I hate to say that sustainability is a trend — it cannot be a trend. It’s the core.

Lina Ghotmeh

If sustainability is central, technology — including artificial intelligence — can be useful only as a tool consistent with that core. Ghotmeh sees it as support for reading contexts and bioclimatic simulations, but rejects the idea of replacing design as a cultural practice: “I don’t believe it can replace us as humans. The process of architecture is not mechanical… the discussions and even the fights are part of the process. That’s what makes what we do deeply human.”

Lina Ghotmeh Architecture, Jadid's Legacy Museum, Bukhara, Uzbekistan. Image © Lina Ghotmeh Architecture. Courtesy Uzbekistan Art and Culture Development Foundation.

Technology, therefore, not as a formal shortcut but as a means to manage complexity and reduce waste without erasing the collective dimension of the work. Here the theme of inclusion naturally returns — not as a slogan, but as a quality of the construction process. “A good detail is about understanding the materials you are building with and how things come together… sometimes you have to go behind the drawing — go to the industries, see the craftspeople, and learn from their knowledge.” In the projects she mentions — from the Beirut tower to the Bahrain Pavilion at Expo Osaka — material becomes a vehicle of relationships: “Using unengineered wood allowed us to involve craftspeople in Japan… the whole process of making became a process of pride. It was so much a human venture — suddenly, even if you don’t speak the language, architecture makes you speak the same language.” Within this framework, the detail is not merely a technical point but a place where skills, economies and identities converge.

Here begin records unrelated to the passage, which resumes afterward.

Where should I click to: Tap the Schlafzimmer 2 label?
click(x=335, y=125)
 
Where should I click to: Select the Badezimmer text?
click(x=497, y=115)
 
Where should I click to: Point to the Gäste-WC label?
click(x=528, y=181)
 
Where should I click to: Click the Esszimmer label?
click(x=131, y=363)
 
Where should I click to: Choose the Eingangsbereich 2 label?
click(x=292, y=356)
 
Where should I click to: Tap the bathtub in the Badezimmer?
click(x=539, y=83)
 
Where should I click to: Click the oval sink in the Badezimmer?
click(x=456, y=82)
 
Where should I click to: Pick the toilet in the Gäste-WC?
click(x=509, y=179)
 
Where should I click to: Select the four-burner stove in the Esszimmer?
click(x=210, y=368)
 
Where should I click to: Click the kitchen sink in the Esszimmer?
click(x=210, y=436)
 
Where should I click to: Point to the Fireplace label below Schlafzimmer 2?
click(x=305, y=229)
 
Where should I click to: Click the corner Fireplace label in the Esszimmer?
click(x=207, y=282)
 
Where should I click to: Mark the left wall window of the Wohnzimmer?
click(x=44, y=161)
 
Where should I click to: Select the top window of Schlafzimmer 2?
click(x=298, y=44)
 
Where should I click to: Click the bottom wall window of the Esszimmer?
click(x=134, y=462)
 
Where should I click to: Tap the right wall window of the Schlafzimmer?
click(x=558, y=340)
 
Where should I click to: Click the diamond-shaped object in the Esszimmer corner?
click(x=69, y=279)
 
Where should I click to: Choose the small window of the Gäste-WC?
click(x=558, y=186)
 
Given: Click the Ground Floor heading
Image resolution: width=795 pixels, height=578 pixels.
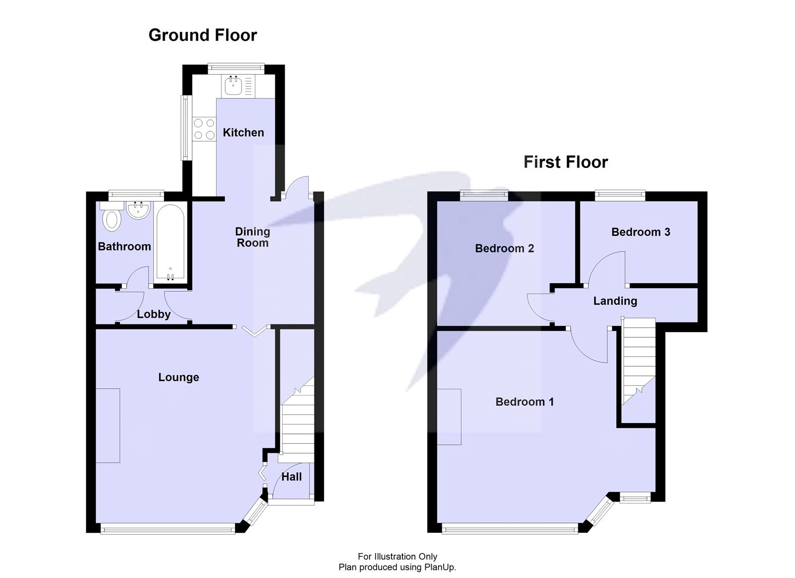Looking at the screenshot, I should pyautogui.click(x=202, y=35).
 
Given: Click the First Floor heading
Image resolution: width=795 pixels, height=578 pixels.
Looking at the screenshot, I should pyautogui.click(x=565, y=162).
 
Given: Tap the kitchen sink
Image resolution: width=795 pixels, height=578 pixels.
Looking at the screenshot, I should pyautogui.click(x=233, y=86).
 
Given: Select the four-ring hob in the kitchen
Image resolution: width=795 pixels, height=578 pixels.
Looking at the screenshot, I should pyautogui.click(x=204, y=128).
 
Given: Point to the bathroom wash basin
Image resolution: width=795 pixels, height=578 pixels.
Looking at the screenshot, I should pyautogui.click(x=138, y=210).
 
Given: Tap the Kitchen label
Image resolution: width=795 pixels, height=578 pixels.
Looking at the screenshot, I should pyautogui.click(x=243, y=133).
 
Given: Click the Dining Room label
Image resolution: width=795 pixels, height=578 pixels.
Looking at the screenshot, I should pyautogui.click(x=252, y=237).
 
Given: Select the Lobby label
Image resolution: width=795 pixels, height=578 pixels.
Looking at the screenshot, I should pyautogui.click(x=154, y=314).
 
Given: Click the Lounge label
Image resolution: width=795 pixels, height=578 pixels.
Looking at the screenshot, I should pyautogui.click(x=178, y=377).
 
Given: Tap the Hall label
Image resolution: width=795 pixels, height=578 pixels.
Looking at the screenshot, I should pyautogui.click(x=291, y=477).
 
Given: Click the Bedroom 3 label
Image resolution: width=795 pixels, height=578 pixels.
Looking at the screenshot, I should pyautogui.click(x=640, y=232).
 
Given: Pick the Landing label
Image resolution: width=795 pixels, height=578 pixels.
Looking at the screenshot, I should pyautogui.click(x=615, y=301).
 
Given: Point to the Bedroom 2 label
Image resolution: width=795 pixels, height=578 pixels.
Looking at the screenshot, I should pyautogui.click(x=504, y=248).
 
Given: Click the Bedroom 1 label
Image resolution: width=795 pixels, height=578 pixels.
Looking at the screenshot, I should pyautogui.click(x=524, y=402).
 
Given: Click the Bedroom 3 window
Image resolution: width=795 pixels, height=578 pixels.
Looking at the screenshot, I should pyautogui.click(x=620, y=195).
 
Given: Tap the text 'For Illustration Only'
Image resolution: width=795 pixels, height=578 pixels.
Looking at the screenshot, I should pyautogui.click(x=397, y=557).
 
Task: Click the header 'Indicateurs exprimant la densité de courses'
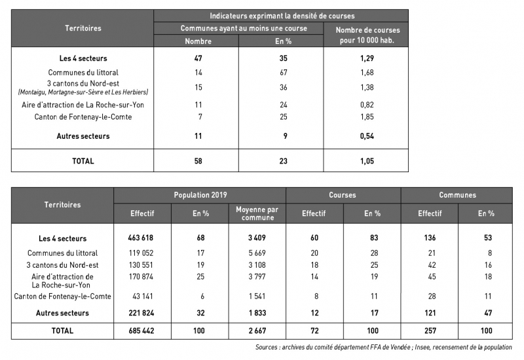pos(281,15)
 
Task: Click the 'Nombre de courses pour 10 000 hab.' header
pos(367,35)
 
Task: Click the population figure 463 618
pos(142,238)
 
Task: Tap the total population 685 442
pos(142,331)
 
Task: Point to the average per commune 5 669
pos(257,253)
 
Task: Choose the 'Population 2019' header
pos(200,195)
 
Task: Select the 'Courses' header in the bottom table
pos(343,195)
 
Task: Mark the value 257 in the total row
pos(429,331)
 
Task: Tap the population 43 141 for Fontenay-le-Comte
pos(142,297)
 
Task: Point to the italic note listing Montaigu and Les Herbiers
pos(83,92)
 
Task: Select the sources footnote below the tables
pos(383,348)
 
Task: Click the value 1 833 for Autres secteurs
pos(257,313)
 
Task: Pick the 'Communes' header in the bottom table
pos(457,195)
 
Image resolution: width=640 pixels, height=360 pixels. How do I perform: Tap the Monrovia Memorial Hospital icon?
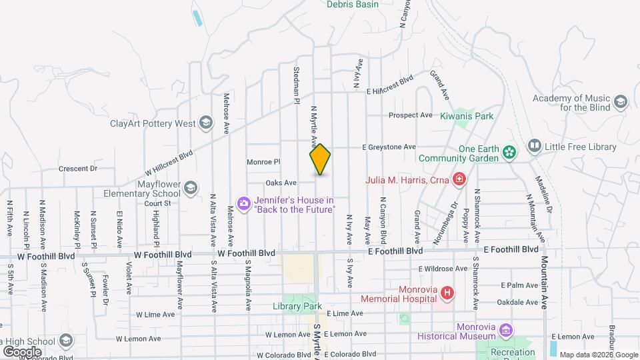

Looking at younger generations, Ghotmeh insists on one thing above all: do not give in to cynicism. “As an architect you should continue to dream… Architecture is about people first.” Continuing to dream, she concludes, is not about removing difficulties but about remaining within complexity without reducing it: holding together responsibility, imagination and a design practice understood as a shared act.